Metamizol gehört zu den wichtigsten Schnelldrehern in der Apotheke. Zentiva hat mit Novaminsulfon Lichtenstein die Nase mit weitem Abstand vorn, auch dank zahlreicher Rabattverträge mit den Kassen. Weil der Hersteller nach den Lieferengpässen der vergangenen Jahre die Produktion umgestellt hat, kommt es jetzt bei der Abgabe zu Problemen. Denn seit Anfang Februar gilt ein neuer Rabattvertrag – mit demselben Anbieter.
Seit dem 1. Februar gelten neue AOK-Rabattverträge. Apothekenteams und Patient:innen müssen sich umstellen – auch bei Metamizol: Hier erfolgte ein Wechsel von Novaminsulfon Lichtenstein auf Metamizol Zentiva. Beide Präparate kommen vom selben Hersteller, sind aber wegen ihrer unterschiedlichen PZN nicht austauschbar. Denn es handelt sich um einen Exklusivvertrag.

---*---

■ Aufgabenstellung: Führen Sie den Text über den Metamizol-Rabattvertrag im Anschluss an seinen letzten Satz fort. Die Datensätze stehen in keinem Zusammenhang mit dem Text über den Metamizol-Rabattvertrag.

■ Bereitgestellte Datensätze:
---*---

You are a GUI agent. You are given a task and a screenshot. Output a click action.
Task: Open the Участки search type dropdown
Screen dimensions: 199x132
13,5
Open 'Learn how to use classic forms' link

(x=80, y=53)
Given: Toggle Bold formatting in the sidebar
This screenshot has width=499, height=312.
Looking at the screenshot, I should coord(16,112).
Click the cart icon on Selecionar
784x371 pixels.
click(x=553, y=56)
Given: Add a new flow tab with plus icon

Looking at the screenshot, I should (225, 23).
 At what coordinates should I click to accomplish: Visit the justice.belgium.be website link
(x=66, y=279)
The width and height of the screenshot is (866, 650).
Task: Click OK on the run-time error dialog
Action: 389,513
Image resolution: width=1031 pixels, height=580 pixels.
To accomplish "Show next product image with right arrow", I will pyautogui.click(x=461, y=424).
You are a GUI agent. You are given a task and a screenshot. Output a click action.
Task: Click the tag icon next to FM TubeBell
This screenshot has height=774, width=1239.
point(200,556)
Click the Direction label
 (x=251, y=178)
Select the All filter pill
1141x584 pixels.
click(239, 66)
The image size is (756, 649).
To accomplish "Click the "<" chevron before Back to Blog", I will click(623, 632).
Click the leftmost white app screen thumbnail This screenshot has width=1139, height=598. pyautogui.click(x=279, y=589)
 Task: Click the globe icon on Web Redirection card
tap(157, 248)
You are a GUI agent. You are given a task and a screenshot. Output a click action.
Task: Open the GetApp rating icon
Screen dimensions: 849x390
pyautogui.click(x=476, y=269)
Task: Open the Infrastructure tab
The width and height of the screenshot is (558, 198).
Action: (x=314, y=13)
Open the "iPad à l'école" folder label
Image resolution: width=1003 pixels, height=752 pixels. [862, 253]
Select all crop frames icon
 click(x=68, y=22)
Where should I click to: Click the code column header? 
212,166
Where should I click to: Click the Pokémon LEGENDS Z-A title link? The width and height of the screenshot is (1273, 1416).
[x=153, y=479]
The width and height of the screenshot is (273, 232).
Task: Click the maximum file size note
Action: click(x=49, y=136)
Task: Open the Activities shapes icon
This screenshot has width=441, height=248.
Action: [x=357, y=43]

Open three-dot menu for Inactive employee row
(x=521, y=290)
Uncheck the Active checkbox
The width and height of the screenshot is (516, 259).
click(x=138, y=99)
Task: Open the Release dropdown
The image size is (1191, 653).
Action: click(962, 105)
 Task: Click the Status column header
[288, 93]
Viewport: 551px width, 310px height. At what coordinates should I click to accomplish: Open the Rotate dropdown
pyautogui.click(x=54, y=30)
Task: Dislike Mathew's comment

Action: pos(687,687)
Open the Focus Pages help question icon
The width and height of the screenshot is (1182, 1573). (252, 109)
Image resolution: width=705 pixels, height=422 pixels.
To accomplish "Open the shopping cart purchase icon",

---*---

■ Lösung:
Der Namenswechsel sorgt in Apotheken für Diskussionen am HV-Tisch. Die Packung sehe nur etwas anders aus, aber der geänderte Name stoße bei den Patient:innen auf Ablehnung, sagt ein Apotheker. Die Kund:innen wollten es nicht nehmen. „Sie denken, es ist ein komplett anderes Arzneimittel.“ Er kritisiert, dass es bei den Rabattverträgen „immer nur um den wirtschaftlichen Aspekt“ gehe: „Die Apotheke und der Patient sind außen vor.“ Wie bei vielen Kolleg:innen ist bei ihm langsam die Grenze des Erträglichen erreicht. „Ich halte die Anfeindungen und ewigen Diskussionen nicht mehr lange aus, befinde mich schon seit langem am Limit. Nicht nur wegen Corona. Ich kann und will nicht mehr der Sündenbock der Krankenkassen sein.“
Metamizol Zentiva ist überhaupt erst seit 15. Dezember verfügbar. Die Umstellung hat produktionstechnische Hintergründe: Die zweite Zulassung ermögliche eine Erhöhung der Kapazitäten durch Inbetriebnahme einer zweiten Produktionslinie, heißt es aus dem Unternehmen. Die Kapazität der bestehenden Produktionslinie zu erhöhen, sei nicht so einfach möglich.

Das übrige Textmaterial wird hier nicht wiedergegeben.